- _Passage shown_:
========================
Race Detector Deep Dive — Interview Questions¶

Table of Contents¶

1. How to Use This File
2. Junior-Level Questions
3. Middle-Level Questions
4. Senior-Level Questions
5. Professional-Level Questions
6. Trick Questions
7. System-Design Discussions

How to Use This File¶

Each question lists what an interviewer is looking for. Read the question, attempt an answer aloud, then read the model answer. If you missed a key point, mark the question and re-read the corresponding section in junior.md, middle.md, senior.md, or professional.md.

Junior-Level Questions¶

Q1. What is a data race in Go?¶

Expected: Two or more goroutines accessing the same memory location, at least one of which is a write, with no happens-before edge between them. The Go memory model treats races as undefined behaviour.

Bonus: Distinguish from "race condition" in general — a data race is specifically a memory-model violation; a race condition can be a higher-level logical bug.

Q2. How do you enable the race detector?¶

Expected: Pass -race to go test, go run, go build, or go install. Example: go test -race ./....

Bonus: Mention -count=1 to defeat the test cache so the race actually runs.

Q3. What does the race detector cost?¶

Expected: About 5–15x CPU and 5–10x memory. Run in CI and during development; do not ship race binaries to production.

Q4. The detector says "WARNING: DATA RACE." How do you read the report?¶

Expected: Identify the two access lines (file:line for each), check the goroutine creators, and ask "what synchronisation should be between these two accesses?" The fix is adding the missing edge.

Q5. Can the race detector find deadlocks?¶

Expected: No. Use -timeout on go test (or time.After inside the test) to catch deadlocks. The Go runtime also panics with "all goroutines are asleep" when every goroutine is blocked.

Q6. What happens if -race fires during go test?¶

Expected: The test is marked failed. The process exits with status 66 by default, or non-zero through the go test driver. The race report appears on stderr.

Q7. Is the race detector deterministic?¶

Expected: Deterministic on a given execution trace, but Go's scheduler is nondeterministic, so different runs may exercise different schedules and report different races.

Q8. Why might a race not be detected even with -race on?¶

Expected: The detector only sees code paths that actually execute. If the test never spawns the racing goroutines together, no instrumentation runs on those lines.

Q9. Show a simple race and its fix.¶

Expected:

var x int
go func() { x++ }()
go func() { x++ }()

Fix with sync.Mutex or sync/atomic. Demonstrate one of them.

Q10. Why does Go choose to make data races undefined behaviour?¶

Expected: Allows the compiler and CPU to reorder freely on race-free code, enabling performance. Defined-behaviour memory models (e.g., Java's sequentially consistent races) are slower. The trade-off: programmers must add synchronisation.

Middle-Level Questions¶

Q11. Why include -count=1 with go test -race?¶

Expected: go test caches results by source hash + flags. Without -count=1, a cached PASS may skip re-execution. Races are schedule-sensitive; you want every run to actually run.

Q12. What does GORACE=halt_on_error=1 do?¶

Expected: Stops the process at the first race report. Useful in CI so the failing report is the last thing in the log and not buried under noise.
========================
- _Tasks for this exercise_:
1 > Transcribe the listing from the line with "The image size is (531, 360). How do I perform: Mark" up to and including the line with "The height and width of the screenshot is (460, 360). 199,155".
2 > Write the next part of the Go race detector interview guide, picking up after its last sentence.
The Go race detector interview text above and the listing that comes next are unrelated material.

[Entries on where items appear]
========================
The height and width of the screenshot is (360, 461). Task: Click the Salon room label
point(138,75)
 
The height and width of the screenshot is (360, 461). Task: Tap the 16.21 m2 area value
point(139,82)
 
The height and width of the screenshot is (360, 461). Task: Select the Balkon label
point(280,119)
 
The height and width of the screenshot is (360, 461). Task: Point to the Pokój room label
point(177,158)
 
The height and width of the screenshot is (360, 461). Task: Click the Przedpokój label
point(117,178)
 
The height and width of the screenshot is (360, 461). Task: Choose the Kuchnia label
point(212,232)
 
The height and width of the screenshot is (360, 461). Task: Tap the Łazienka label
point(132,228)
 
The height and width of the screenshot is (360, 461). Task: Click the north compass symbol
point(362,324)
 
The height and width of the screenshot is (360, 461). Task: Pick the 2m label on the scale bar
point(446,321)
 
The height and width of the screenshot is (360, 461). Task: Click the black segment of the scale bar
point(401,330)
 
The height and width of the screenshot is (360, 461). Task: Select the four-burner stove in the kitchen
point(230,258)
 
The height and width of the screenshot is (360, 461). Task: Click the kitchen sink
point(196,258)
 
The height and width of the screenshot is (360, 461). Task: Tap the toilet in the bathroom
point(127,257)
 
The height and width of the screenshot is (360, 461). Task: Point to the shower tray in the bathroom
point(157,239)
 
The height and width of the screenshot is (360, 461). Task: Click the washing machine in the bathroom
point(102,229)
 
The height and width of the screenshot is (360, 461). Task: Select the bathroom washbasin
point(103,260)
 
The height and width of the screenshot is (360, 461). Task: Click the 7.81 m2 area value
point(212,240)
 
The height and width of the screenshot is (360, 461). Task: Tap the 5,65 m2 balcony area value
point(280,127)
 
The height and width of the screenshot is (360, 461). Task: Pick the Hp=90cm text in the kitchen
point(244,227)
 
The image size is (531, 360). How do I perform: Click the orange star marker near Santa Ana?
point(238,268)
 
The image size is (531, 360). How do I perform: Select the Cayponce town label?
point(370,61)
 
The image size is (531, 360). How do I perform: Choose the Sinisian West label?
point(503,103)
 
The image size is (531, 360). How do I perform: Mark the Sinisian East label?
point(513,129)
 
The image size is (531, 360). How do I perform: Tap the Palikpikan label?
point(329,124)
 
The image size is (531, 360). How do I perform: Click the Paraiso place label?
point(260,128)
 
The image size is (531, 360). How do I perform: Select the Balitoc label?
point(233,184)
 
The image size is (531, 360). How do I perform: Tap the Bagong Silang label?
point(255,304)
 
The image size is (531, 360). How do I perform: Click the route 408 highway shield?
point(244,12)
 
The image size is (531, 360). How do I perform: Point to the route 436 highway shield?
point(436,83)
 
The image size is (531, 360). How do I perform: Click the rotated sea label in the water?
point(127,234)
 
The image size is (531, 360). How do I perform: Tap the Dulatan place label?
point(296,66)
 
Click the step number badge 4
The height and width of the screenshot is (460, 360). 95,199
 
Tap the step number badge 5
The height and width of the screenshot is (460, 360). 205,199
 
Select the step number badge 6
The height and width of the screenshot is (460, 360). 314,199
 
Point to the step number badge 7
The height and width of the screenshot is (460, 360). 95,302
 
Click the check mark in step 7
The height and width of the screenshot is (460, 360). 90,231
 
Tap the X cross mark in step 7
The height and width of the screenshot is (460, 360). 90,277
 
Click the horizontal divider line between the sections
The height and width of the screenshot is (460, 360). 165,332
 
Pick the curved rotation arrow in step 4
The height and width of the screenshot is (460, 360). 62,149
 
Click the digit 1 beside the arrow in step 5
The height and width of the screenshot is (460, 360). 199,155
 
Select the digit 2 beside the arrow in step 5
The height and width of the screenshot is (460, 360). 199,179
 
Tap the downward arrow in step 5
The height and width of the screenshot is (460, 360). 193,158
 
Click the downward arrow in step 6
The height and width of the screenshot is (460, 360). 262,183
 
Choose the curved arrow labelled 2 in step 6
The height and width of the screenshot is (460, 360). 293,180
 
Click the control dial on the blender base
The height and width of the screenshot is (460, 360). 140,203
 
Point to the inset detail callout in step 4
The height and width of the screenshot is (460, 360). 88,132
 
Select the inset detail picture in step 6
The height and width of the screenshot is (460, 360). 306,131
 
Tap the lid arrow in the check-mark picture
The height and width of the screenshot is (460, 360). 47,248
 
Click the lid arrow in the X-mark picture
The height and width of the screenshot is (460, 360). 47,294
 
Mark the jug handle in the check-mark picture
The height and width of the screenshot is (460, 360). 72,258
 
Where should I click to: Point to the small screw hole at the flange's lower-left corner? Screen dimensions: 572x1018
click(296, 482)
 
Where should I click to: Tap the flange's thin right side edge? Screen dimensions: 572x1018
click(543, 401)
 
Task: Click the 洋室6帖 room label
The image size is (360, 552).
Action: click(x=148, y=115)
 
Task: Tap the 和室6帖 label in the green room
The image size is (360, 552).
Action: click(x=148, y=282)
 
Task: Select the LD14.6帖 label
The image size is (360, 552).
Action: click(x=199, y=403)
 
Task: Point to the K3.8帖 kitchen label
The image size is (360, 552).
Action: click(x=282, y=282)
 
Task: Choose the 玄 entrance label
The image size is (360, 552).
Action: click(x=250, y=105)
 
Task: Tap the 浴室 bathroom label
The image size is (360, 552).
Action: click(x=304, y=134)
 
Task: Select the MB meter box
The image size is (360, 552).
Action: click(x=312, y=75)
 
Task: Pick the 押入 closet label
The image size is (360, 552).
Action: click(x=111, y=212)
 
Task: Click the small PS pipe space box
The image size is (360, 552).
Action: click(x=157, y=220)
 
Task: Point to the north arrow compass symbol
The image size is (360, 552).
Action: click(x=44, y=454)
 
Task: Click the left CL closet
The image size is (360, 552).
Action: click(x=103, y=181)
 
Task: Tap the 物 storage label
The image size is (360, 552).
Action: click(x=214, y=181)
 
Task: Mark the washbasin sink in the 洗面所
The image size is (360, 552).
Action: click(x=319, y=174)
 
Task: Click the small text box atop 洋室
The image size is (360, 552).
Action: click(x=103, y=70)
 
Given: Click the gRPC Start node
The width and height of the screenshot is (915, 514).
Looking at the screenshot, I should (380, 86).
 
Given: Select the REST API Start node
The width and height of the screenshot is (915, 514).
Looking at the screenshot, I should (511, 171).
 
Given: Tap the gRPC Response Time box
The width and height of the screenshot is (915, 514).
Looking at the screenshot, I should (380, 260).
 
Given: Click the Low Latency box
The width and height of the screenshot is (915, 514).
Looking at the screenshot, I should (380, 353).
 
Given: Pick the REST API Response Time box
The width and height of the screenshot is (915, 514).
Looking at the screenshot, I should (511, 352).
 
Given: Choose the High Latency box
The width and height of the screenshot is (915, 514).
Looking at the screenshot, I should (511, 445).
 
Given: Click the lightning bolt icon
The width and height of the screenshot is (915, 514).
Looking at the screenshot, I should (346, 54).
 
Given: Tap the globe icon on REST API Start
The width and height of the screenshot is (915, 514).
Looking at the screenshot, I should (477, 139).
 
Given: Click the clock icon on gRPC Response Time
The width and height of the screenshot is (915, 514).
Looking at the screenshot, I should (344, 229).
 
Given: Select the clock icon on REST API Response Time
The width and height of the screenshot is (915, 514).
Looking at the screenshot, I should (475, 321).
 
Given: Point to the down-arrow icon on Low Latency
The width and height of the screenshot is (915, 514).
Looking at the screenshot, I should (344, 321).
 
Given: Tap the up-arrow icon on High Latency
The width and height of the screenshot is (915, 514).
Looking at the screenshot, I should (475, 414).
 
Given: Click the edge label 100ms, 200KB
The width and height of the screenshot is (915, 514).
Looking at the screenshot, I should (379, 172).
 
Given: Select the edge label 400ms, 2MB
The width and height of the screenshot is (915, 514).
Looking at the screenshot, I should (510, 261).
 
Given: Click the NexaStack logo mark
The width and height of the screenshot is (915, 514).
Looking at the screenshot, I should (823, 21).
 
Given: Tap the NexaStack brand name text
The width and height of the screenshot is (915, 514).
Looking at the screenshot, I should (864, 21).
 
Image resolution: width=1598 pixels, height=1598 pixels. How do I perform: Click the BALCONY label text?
========================
- _Written answers_:
1 >
The image size is (531, 360). How do I perform: Mark the Sinisian East label?
point(513,129)
 
The image size is (531, 360). How do I perform: Tap the Palikpikan label?
point(329,124)
 
The image size is (531, 360). How do I perform: Click the Paraiso place label?
point(260,128)
 
The image size is (531, 360). How do I perform: Select the Balitoc label?
point(233,184)
 
The image size is (531, 360). How do I perform: Tap the Bagong Silang label?
point(255,304)
 
The image size is (531, 360). How do I perform: Click the route 408 highway shield?
point(244,12)
 
The image size is (531, 360). How do I perform: Point to the route 436 highway shield?
point(436,83)
 
The image size is (531, 360). How do I perform: Click the rotated sea label in the water?
point(127,234)
 
The image size is (531, 360). How do I perform: Tap the Dulatan place label?
point(296,66)
 
Click the step number badge 4
The height and width of the screenshot is (460, 360). 95,199
 
Tap the step number badge 5
The height and width of the screenshot is (460, 360). 205,199
 
Select the step number badge 6
The height and width of the screenshot is (460, 360). 314,199
 
Point to the step number badge 7
The height and width of the screenshot is (460, 360). 95,302
 
Click the check mark in step 7
The height and width of the screenshot is (460, 360). 90,231
 
Tap the X cross mark in step 7
The height and width of the screenshot is (460, 360). 90,277
 
Click the horizontal divider line between the sections
The height and width of the screenshot is (460, 360). 165,332
 
Pick the curved rotation arrow in step 4
The height and width of the screenshot is (460, 360). 62,149
 
Click the digit 1 beside the arrow in step 5
The height and width of the screenshot is (460, 360). 199,155

2 >
Q13. How do you stress-test for rare races?¶

Expected: Higher -count, more goroutines, vary GOMAXPROCS, run in nightly job, optionally insert runtime.Gosched() between suspicious operations. Use -failfast once you can repro.

Q14. You see "concurrent map writes" panic in production. Is that a race?¶

Expected: Yes — Go's map runtime detects concurrent writes and panics. The race detector would have caught it. Both indicate the same root cause: unsynchronised map mutation.

Q15. Design a CI job for race testing.¶

Expected: GitHub Actions / GitLab / CircleCI YAML with go test -race -count=1 -timeout 5m ./..., GORACE=halt_on_error=1, artifact upload of race reports on failure.

Q16. Why does -race not catch a logical race in a bank-transfer example?¶

Expected: The detector finds data races — unsynchronised memory accesses. A bank transfer that locks for the read and locks for the write but allows another transaction between them is a logical race (TOCTOU). The detector sees nothing wrong with the individual accesses.

Q17. What is the race build tag?¶

Expected: A build tag automatically set when -race is on. Files with //go:build race compile only under -race; files with //go:build !race compile only without.

Q18. How would you confirm that a flaky test is caused by a data race?¶

Expected: Run repeatedly with -race -count=N. If -race consistently fires, race confirmed. If not, look at logical races, timing, or test framework issues.

Q19. Two goroutines write to the same channel. Race?¶

Expected: No, channel operations are themselves synchronised. The internal state of the channel is managed by the runtime; multiple senders are safe. The runtime also publishes happens-before edges from send to receive.

Q20. Two goroutines call defer wg.Done(), but the order is undefined. Race?¶

Expected: No. WaitGroup.Done is synchronised by the runtime. Order does not matter; the counter atomically decrements. wg.Wait() sees a happens-before edge from each Done.

Q21. How does the race detector interact with cgo?¶

Expected: Instruments Go-side memory accesses. C code is opaque unless compiled with -fsanitize=thread. Cross-language races on Go-allocated memory mutated by C may produce confusing reports.

Q22. The same race fires sometimes and not always. Is the code correct sometimes?¶

Expected: No. The race exists; the schedule determines whether the access pair occurs. The code is broken on every run; only manifestations differ.

Senior-Level Questions¶

Q23. Your CI race job takes 30 minutes. How do you cut it down?¶

Expected: Shard tests across N parallel runners (by package or by test name). Aggregate reports. Consider per-test sharding once one package dominates. Use gotestsum or similar tools for splitting.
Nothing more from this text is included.